Anyone who regularly reads the blog of a parent of a child with a disability will sooner or later come across a post of despair. Sure, you’ll sometimes see them from parents of typical kids too. Goodness knows this parent job isn’t easy in what ever form it comes. But parenting a kid with a disability just throws that extra twist of challenge in and I’ve met very few parents who meet it without periods of utter frustration and despair.
The past 8 months have been extraordinary for us, for me. The bone infection, the hospital stays, the long term IV and antibiotics, the cast, the support boot, the visits with doctors and nurses, …. Coupled with and followed by an especially trying period with Adrian’s behavior.
We have holes in the walls all over the house. He’s hurt his siblings, his grandmother and me numerous times. Fits of rage with no apparent cause have left us feeling frustrated, helpless and even a little scared. At 5’9″ and 200 lbs. it’s no joke when he comes at you full force. I’ve been at home alone with the kids a few times and thought to myself that he could easily knock me out…. and then what?!
I know he doesn’t mean to cause harm or trouble. I think he’s just as frustrated with what his hormones and OCD are doing to him as we are. So many times in the past few months I’ve found myself in that place of despair. I want help for him and for us. I want things to be safe and less crazy for his siblings. I want to ease his suffering and make things better. But there are no easy answers.

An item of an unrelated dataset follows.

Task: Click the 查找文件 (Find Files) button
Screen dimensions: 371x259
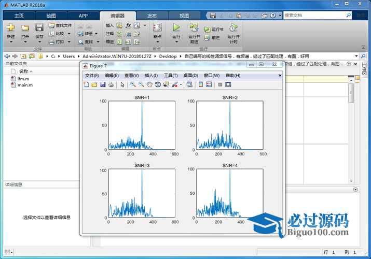Action: pos(60,25)
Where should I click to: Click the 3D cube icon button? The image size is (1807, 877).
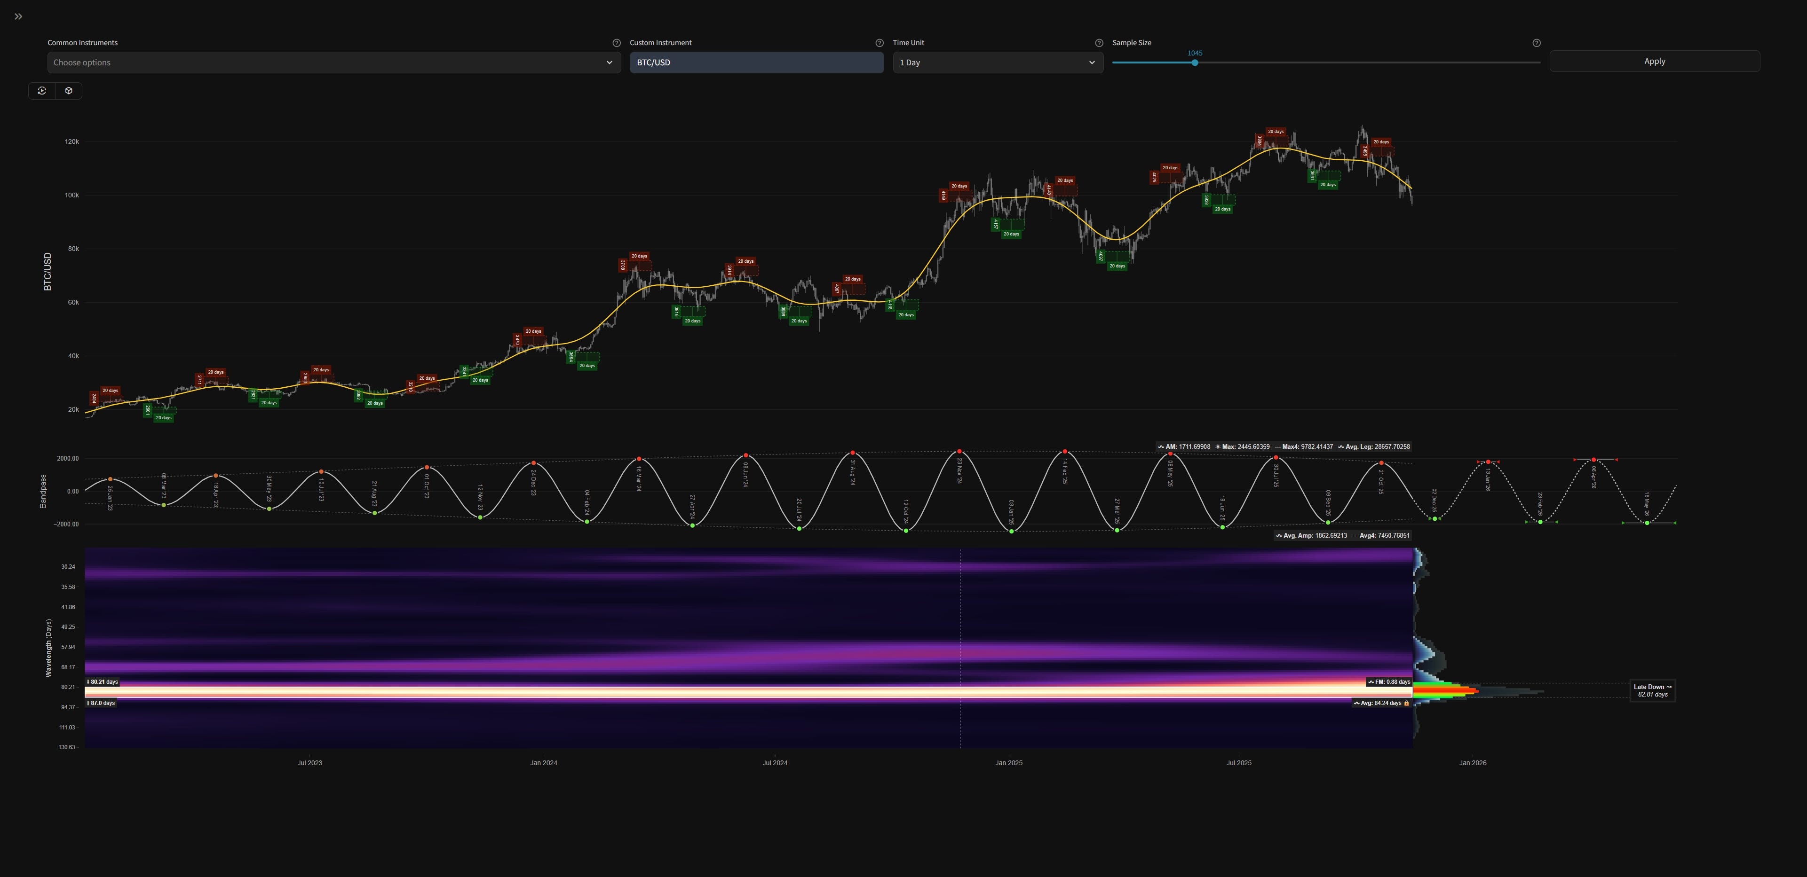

We’ve increased the meds and made some changes in how we handle his behavior. It’s making a difference, things are better. But his OCD behaviors are still off the charts and we’re still dealing with periods of aggression and new holes in the walls.
I wouldn’t classify it as despair any longer. We can live with this if we have to. It’s eased enough I can put aside my fear that putting him in some type of institution might be the only way to keep everyone safe… for now.